__O problema__.
Transcreva, sem alterar nada, o trecho do texto sobre o jogo do bicho que vai de "Além disso, a" até "estacionamento do local.".

• Carregando...
Jogo do bicho anotação
Da anotação ao jogo eletrônico: bicho moderniza operações e mantém estrutura mafiosa| Foto: Arquivo/Gazeta do Povo

A prisão do contraventor Rogério de Andrade no Rio de Janeiro, na última semana de outubro, é considerada a cena final da guerra pelo controle do clã do bicheiro Castor de Andrade, que morreu em 1997. No entanto, a estrutura controlada pelo sobrinho do principal nome da antiga cúpula do jogo do bicho segue intacta com a manutenção do poder que estende os tentáculos da contravenção pela polícia do Rio.

Além disso, a tradicional anotação do bicho evoluiu para a exploração das máquinas de caça-níqueis, cassinos clandestinos e novos meios de arrecadação com o uso da tecnologia, o que fez o império Andrade crescer nas últimas décadas em meio ao conflito interno sangrento. No último dia 29, Rogério de Andrade foi preso na Barra da Tijuca pelo homicídio qualificado de Fernando Iggnácio, genro do patriarca da família, denunciado como mandante do crime em novembro de 2020, em um heliporto no Rio. O rival de Rogério era casado com Cármen Lúcia, filha de Castor, e morreu após a chegada do helicóptero em uma emboscada no estacionamento do local.

__Dados registrados__.
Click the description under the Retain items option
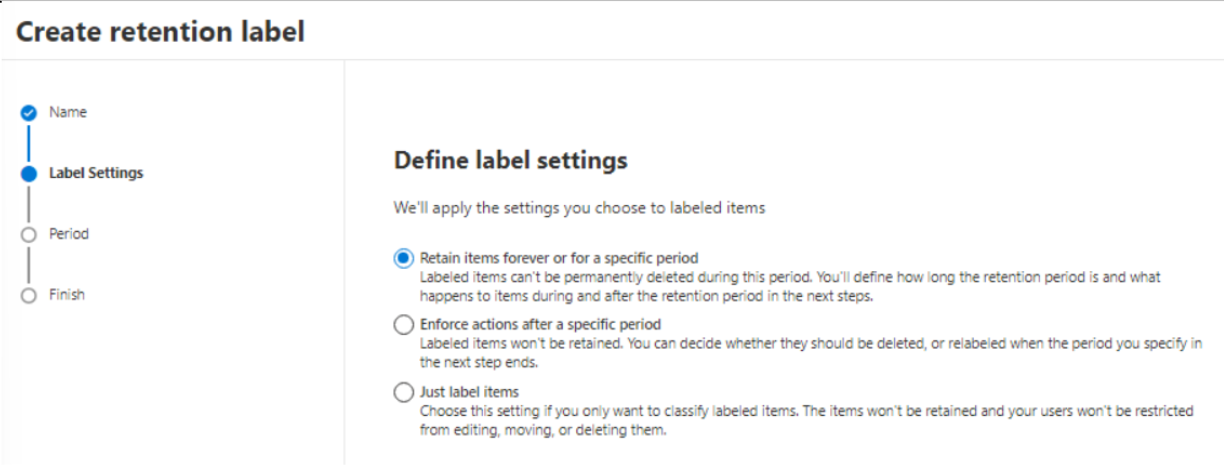click(x=790, y=285)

__Solução comentada__.
Além disso, a tradicional anotação do bicho evoluiu para a exploração das máquinas de caça-níqueis, cassinos clandestinos e novos meios de arrecadação com o uso da tecnologia, o que fez o império Andrade crescer nas últimas décadas em meio ao conflito interno sangrento. No último dia 29, Rogério de Andrade foi preso na Barra da Tijuca pelo homicídio qualificado de Fernando Iggnácio, genro do patriarca da família, denunciado como mandante do crime em novembro de 2020, em um heliporto no Rio. O rival de Rogério era casado com Cármen Lúcia, filha de Castor, e morreu após a chegada do helicóptero em uma emboscada no estacionamento do local.